▶ **WHAT YOU NEED TO DO**
Recast the lines below as a Markdown table with two columns, Row and Line. Number the rows in order and leave out blank lines.

# START OF TASK DATA

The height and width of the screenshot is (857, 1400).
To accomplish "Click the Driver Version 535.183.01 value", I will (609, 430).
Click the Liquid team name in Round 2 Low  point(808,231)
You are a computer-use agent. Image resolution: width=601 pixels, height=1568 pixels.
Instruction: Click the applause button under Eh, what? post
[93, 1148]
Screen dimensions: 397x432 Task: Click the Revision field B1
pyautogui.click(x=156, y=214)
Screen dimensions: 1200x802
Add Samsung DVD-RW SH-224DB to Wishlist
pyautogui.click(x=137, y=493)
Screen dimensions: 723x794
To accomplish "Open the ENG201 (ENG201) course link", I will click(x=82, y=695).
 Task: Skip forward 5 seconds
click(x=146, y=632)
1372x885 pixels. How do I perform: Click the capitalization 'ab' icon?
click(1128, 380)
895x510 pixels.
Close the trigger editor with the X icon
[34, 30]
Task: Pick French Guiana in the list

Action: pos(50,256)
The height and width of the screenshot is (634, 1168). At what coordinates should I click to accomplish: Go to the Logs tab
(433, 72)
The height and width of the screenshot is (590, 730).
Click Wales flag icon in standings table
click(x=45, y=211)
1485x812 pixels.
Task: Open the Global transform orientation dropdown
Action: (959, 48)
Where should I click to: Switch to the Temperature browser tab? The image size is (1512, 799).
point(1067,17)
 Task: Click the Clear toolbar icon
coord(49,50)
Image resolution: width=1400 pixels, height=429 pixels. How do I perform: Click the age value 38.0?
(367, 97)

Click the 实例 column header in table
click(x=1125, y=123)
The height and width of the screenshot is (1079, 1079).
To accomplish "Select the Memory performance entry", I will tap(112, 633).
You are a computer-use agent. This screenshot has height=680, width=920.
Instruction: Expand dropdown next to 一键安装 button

# END OF TASK DATA

▶ **FINAL ANSWER**
| Row | Line |
|---|---|
| 1 | The height and width of the screenshot is (857, 1400). |
| 2 | To accomplish "Click the Driver Version 535.183.01 value", I will (609, 430). |
| 3 | Click the Liquid team name in Round 2 Low  point(808,231) |
| 4 | You are a computer-use agent. Image resolution: width=601 pixels, height=1568 pixels. |
| 5 | Instruction: Click the applause button under Eh, what? post |
| 6 | [93, 1148] |
| 7 | Screen dimensions: 397x432 Task: Click the Revision field B1 |
| 8 | pyautogui.click(x=156, y=214) |
| 9 | Screen dimensions: 1200x802 |
| 10 | Add Samsung DVD-RW SH-224DB to Wishlist |
| 11 | pyautogui.click(x=137, y=493) |
| 12 | Screen dimensions: 723x794 |
| 13 | To accomplish "Open the ENG201 (ENG201) course link", I will click(x=82, y=695). |
| 14 |  Task: Skip forward 5 seconds |
| 15 | click(x=146, y=632) |
| 16 | 1372x885 pixels. How do I perform: Click the capitalization 'ab' icon? |
| 17 | click(1128, 380) |
| 18 | 895x510 pixels. |
| 19 | Close the trigger editor with the X icon |
| 20 | [34, 30] |
| 21 | Task: Pick French Guiana in the list |
| 22 | Action: pos(50,256) |
| 23 | The height and width of the screenshot is (634, 1168). At what coordinates should I click to accomplish: Go to the Logs tab |
| 24 | (433, 72) |
| 25 | The height and width of the screenshot is (590, 730). |
| 26 | Click Wales flag icon in standings table |
| 27 | click(x=45, y=211) |
| 28 | 1485x812 pixels. |
| 29 | Task: Open the Global transform orientation dropdown |
| 30 | Action: (959, 48) |
| 31 | Where should I click to: Switch to the Temperature browser tab? The image size is (1512, 799). |
| 32 | point(1067,17) |
| 33 |  Task: Click the Clear toolbar icon |
| 34 | coord(49,50) |
| 35 | Image resolution: width=1400 pixels, height=429 pixels. How do I perform: Click the age value 38.0? |
| 36 | (367, 97) |
| 37 | Click the 实例 column header in table |
| 38 | click(x=1125, y=123) |
| 39 | The height and width of the screenshot is (1079, 1079). |
| 40 | To accomplish "Select the Memory performance entry", I will tap(112, 633). |
| 41 | You are a computer-use agent. This screenshot has height=680, width=920. |
| 42 | Instruction: Expand dropdown next to 一键安装 button |